No. 5: Looking for only the bad stuff
Even the most advanced and security-conscious organizations can sometimes get tripped up by this pitfall. It’s sneaky and insidious and can severely reduce the value of a log-analysis project. It occurs when an organization is only looking at what it knows is bad.
Indeed, a vast majority of open-source tools and some commercial ones are set up to filter and look for bad log lines, attack signatures and critical events, among other things. For example, Swatch is a classic free log-analysis tool that’s powerful, but only at one thing — looking for defined bad things in log files.
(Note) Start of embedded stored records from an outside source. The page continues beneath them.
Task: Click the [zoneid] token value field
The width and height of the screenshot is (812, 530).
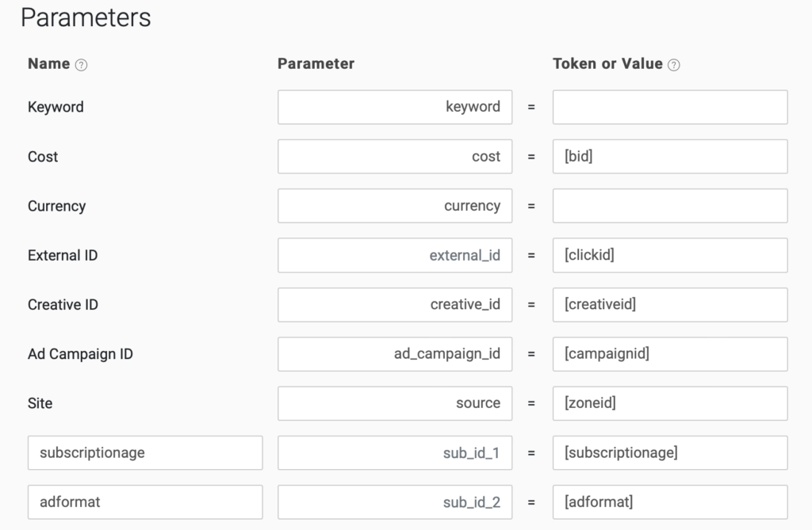Action: coord(669,403)
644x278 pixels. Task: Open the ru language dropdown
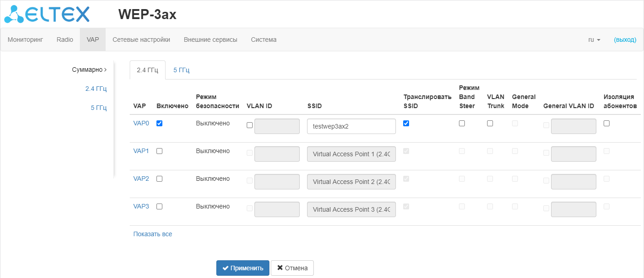point(594,40)
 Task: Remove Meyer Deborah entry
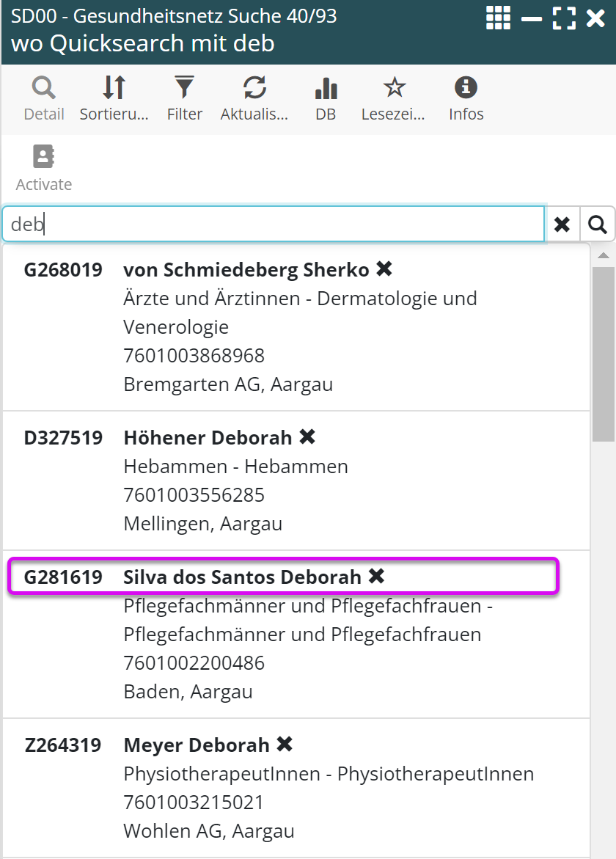pos(285,745)
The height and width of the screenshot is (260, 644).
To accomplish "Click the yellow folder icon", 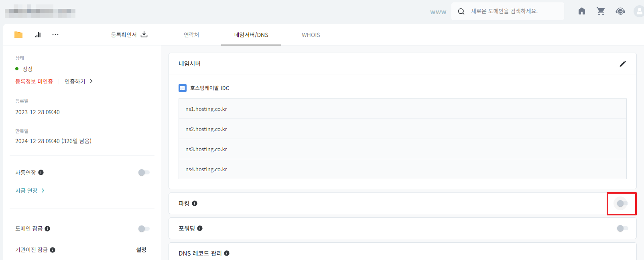I will point(18,35).
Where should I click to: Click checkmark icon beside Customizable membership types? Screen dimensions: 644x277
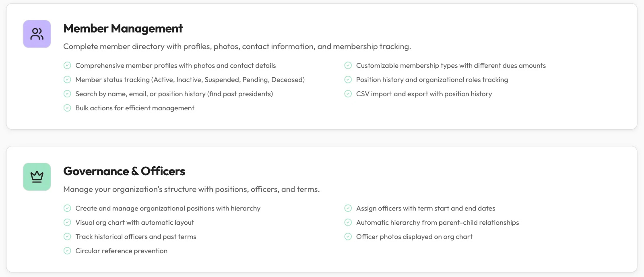point(348,66)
However, to fully realize the value of log data, it needs to be taken to the next level — to log mining. In this step, you can discover things of interest in log files without having any preconceived notion of what you need to find. Some examples include compromised or infected systems, novel attacks, insider abuse and intellectual property theft.
It sounds obvious: How can we be sure we know of all the possible malicious behavior in advance? One option is to list all the known good things and then look for the rest. It sounds like a solution, but such a task is not only onerous, but also thankless. It’s usually even harder to list all the good things than it is to list all the bad things that might happen on a system or network. So many different events occur that weeding out attack traces just by listing all the possibilities is ineffective.
A more intelligent approach is needed. Some of the data mining (also called “knowledge discovery in databases”) and visualization methods actually work on log data with great success. They allow organizations to look for real anomalies in log data, beyond “known bad” and “not known good.”
Avoiding these mistakes will take your log-analysis program to the next level and enhance the value of your company’s security and logging infrastructures.